Lowery, a self-effacing man who decided in a Shaker Heights middle-school that he wanted to become a journalist, drew strong reviews for his first book They Can’t Kill Us All: Ferguson, Baltimore and A New Era in America’s Racial Justice MovementCritic Dwight Garner of the New York Times wrote, “This book is electric, because it is so well reported, so plainly told and so evidently the work of a man who has not grown a callus on his heart.”

Lowery described his baptism into covering “policing and race” as accidental, dating to a spot decision by a Washington Post editor who sent him to St. Louis in the aftermath of August 9, 2014, when Ferguson Police Officer Darren Wilson shot and killed Michael Brown.
“I thought this was going to be a very quick story,” Lowery said. “I’d covered police shootings before and I knew the appetite was small. I’d write a story and people would likely move on.”

Instead, Lowery discovered a crowd of perhaps 150 waiting milling in a church parking lot while some 800 people packed inside for a hastily called NAACP news conference. He started in with what he now characterizes as “quaint, naïve questions” asking residents to describe their relationship with police.

“What I’m hearing back are stories that are horrifying: stories of nights spent in jail for unpaid parking tickets; stories of people calling the police for help and ending up in handcuffs,” Lowery said. And even as he is listening, he is editing, discarding anecdotes as unprovable, weighing others with skepticism.
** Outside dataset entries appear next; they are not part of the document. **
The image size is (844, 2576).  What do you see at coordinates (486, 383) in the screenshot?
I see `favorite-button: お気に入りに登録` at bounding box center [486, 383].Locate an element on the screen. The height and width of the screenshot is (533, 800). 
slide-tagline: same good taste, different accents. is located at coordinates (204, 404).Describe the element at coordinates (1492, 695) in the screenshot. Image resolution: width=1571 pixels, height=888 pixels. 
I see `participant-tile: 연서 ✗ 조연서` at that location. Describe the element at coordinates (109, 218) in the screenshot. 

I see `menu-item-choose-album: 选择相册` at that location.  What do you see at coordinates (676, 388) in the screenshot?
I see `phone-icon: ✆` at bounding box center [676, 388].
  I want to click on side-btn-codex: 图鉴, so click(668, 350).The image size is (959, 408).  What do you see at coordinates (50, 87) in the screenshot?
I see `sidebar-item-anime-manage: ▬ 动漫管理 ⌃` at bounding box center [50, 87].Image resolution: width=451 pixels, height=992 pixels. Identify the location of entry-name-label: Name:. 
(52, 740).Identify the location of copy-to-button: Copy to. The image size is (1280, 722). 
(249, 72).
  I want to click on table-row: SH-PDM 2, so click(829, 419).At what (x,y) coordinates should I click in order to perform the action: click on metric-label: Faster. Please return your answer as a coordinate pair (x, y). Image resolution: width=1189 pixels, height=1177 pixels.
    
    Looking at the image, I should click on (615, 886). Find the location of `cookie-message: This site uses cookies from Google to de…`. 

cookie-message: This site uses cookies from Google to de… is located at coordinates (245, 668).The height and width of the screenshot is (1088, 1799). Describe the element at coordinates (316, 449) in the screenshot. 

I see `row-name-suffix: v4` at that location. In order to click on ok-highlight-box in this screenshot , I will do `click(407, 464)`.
Back in D.C., Lowery and his colleagues went looking for data on police shootings and discovered no entity took responsibility to gather them. The best they could scavenge was a squishy FBI estimate of 463 killed per year, a number the bureau knew was a gross undercount.

“In a country that is obsessed with quantifying and counting, we had no accurate account of how often people were getting killed by police officers,” he said. “But we can tell you exactly how many people saw the movie ‘Get Out’ in Shaker Square and how many bought popcorn.”

The Post decided to track fatal force by looking for media hits, reasoning that on most occasions of lethal police killings a reporter would have filed one story. The team discovered that a quarter of the cases involve mental illness: “Our society solution to mental breakdown is to insert someone with a gun,” Lowery said.

Asked by the lawyer for Tamir Rice’s family about the paucity of convictions of police, Lowery was blunt: “We allow police to kill people when they get scared. Period.”

The Post’s examination of prosecutions found them exceedingly rare, and convictions close to nonexistent. Lowery recommended Jill Leovy’s groundbreaking 2015 book, Ghettoside: A True Story of Murder in America, as one key to pondering these complexities. He also likes Chris Hayes’ A Colony in a Nation, which published in March.

The reporter reflected back on his own incredulity during those first days in St. Louis. “I think if there is a lesson to this work,” he said, “it is we have to listen to our own communities when they tell us stories about the pain and the trauma they are in.”

The chestnut about journalists speaking for the voiceless also began to ring hollow, thanks to an activist who chastened Lowery: “There are no voiceless people,” he said. “There are only people who are unheard.”